EXTRAIT DE PAGE ▸
***

Samuel Pruvot : C’est sans doute la psychologie des personnages.

Marine Le Pen semble vraiment être une combattante résiliante. Elle a résisté au nom qu’elle porte, à sa propre histoire, à son propre destin politique. On a l’impression d’une perpétuelle Jeanne d’Arc que l’on remettrait encore et encore sur le bûcher sans qu’elle abandonne, et qui en renaîtrait. Entre Jeanne d’Arc et le phénix !

Il y a aussi chez Marine Le Pen une souffrance assumée, et donc une forme de dureté.

Chez Emmanuel Macron à l’inverse, on ressent une sorte d’assomption perpétuelle. Comme si ses talents manifestes se déployaient au fur et à mesure de son histoire, séduisaient son entourage… jusqu’à lui-même. Pour prendre là encore une image, on a l’impression d’une béatitude terrestre qui ne serait pas combattive du tout, mais auto-contemplative finalement.

En résumé, Marine Le Pen semble sans cesse défendre et se défendre tandis qu’Emmanuel Macron semble attirer à lui tous ceux qui l’approchent.

Un tel destin est forcément motivé par des événements, une éducation, une histoire… Qu’est-ce qui les a menés l’un et l’autre à cette intense vie politique ?
Chez Marine Le Pen, on pense immédiatement à la famille, à son père… Cela a évidemment eu une influence mais ce qu’elle répète et qu’elle écrivait déjà dans son livre À contre-flots, c’est que sa naissance à la conscience politique s’est faite par l’attentat qui a failli coûter la vie à son père mais également à toute sa famille.

Elle n’avait même pas 10 ans lorsqu’elle a compris que l’engagement politique de son père pouvait comporter des dangers allant jusqu’à la mort physique. Cela peut nous paraître hallucinant parce que la politique française se résume normalement au débat et n’est pas habituellement une question de vie ou de mort… Mais c’est son histoire.

Chez Marine Le Pen, la naissance à la vie politique est donc brutale, sans qu’elle n’en soit d’ailleurs responsable.

***

DONNÉES FOURNIES ▸
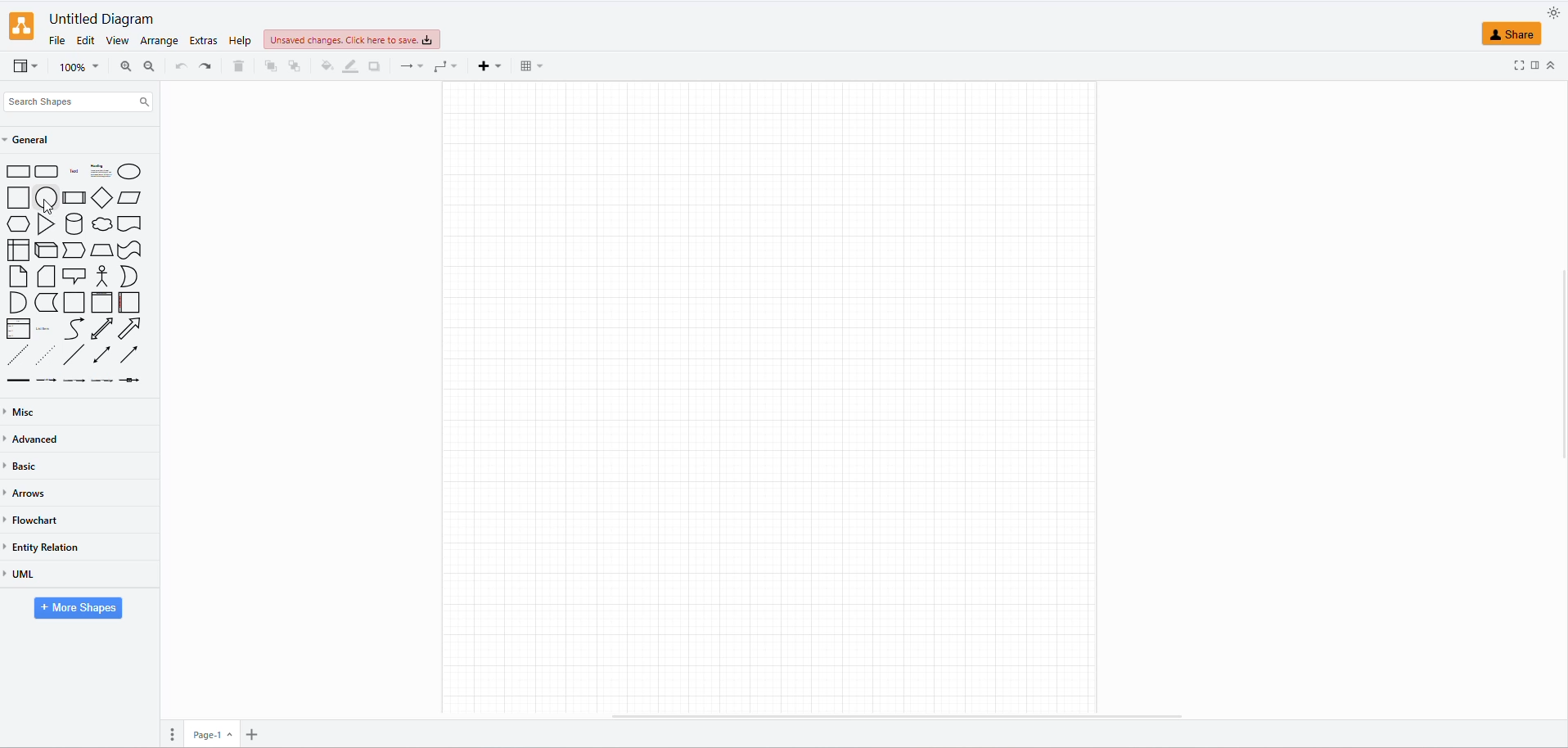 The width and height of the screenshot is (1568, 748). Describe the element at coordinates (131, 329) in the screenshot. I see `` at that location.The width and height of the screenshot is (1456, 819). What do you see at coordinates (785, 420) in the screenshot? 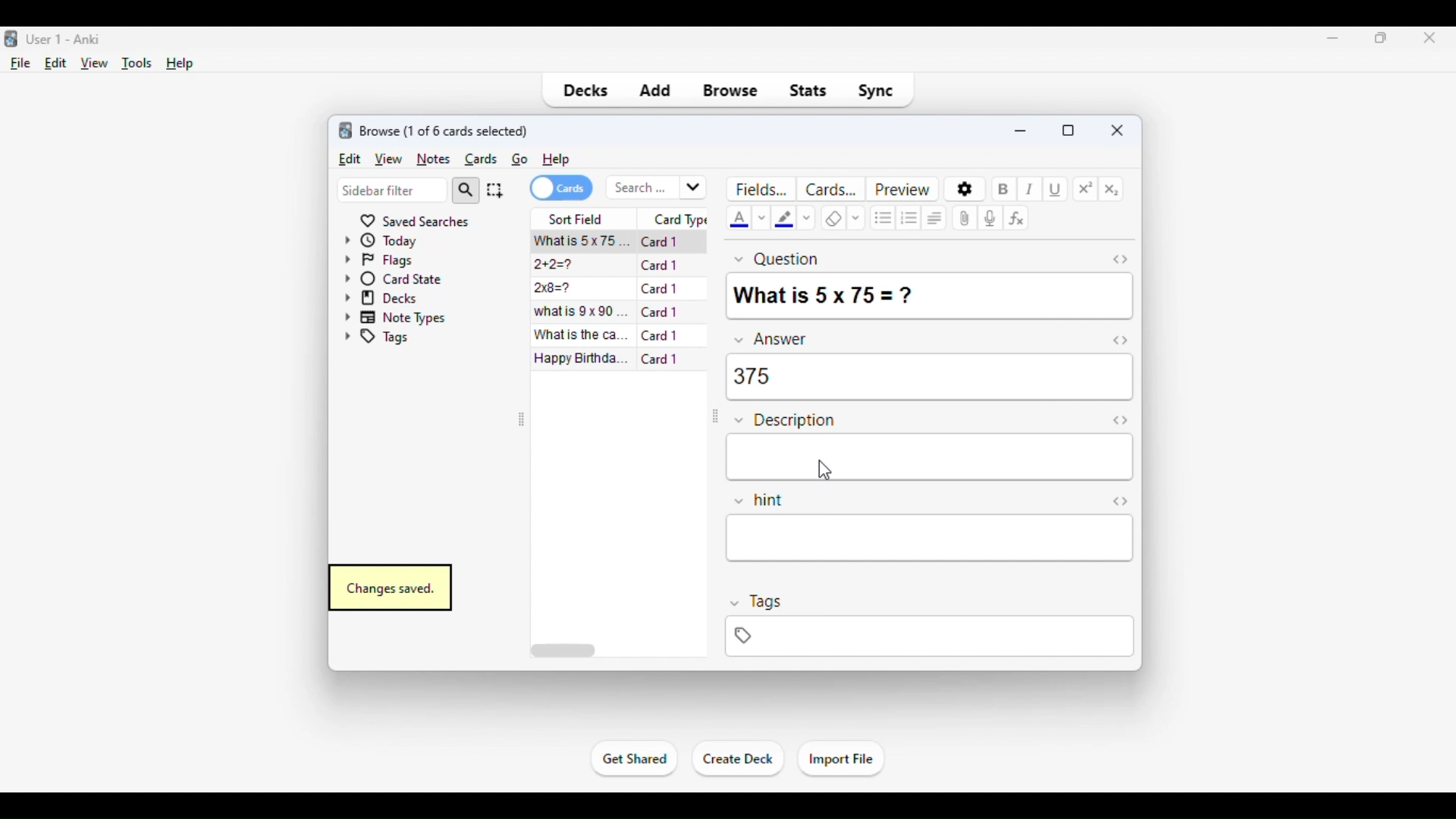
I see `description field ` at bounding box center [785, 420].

***

PROBLÈME À TRAITER ▸ Poursuivez, s'il vous plaît, l'entretien sur Marine Le Pen et Emmanuel Macron à partir de sa dernière phrase.

RÉPONSE ▸
Chez Emmanuel Macron, la naissance politique se fait avec la découverte du savoir et de la littérature : il comprend ainsi que la politique est une façon de réussir, que c’est une voie d’excellence.

Là encore, son livre Révolution nous apprend que pour lui, on doit choisir sa vie : il fait des choses que les autres ne font pas et la politique est une voie d’accomplissement et d’ascension personnelle. Il n’y a pas chez lui de révélation qui le pousse un jour à se mettre au service des autres. Il n’a pas non plus de mystique du service de l’État, ce n’est absolument pas la logique dans laquelle il s’inscrit.

Marine Le Pen a reçu une éducation religieuse, Emmanuel Macron a demandé le baptême à 12 ans… Quel est le rapport de l’une et de l’autre à la foi, à l’Église et aux catholiques, qui ne sont d’ailleurs pas forcément cohérents entre les trois… ?
Je vais commencer par le plus intime avec ce qu’ils m’en ont dit.

Emmanuel Macron se dit aujourd’hui « redevenu » agnostique. Au moment de la pré-adolescence, il avait en effet découvert la foi par l’intermédiaire des père jésuites d’Amiens mais il précise, et c’est intéressant, qu’il était déjà à l’époque bien plus en phase avec l’aspect intellectuel de la foi qu’avec sa composante spirituelle.

Lorsque l’on évoque avec lui Saint Ignace par exemple, il arrive parfaitement à situer le personnage, ses exercices spirituels… mais on sent qu’il n’a pas dû souvent les pratiquer ! Cela reste cependant des connaissances rares dans le monde politique : il y a une vraie culture religieuse, c’est indéniable.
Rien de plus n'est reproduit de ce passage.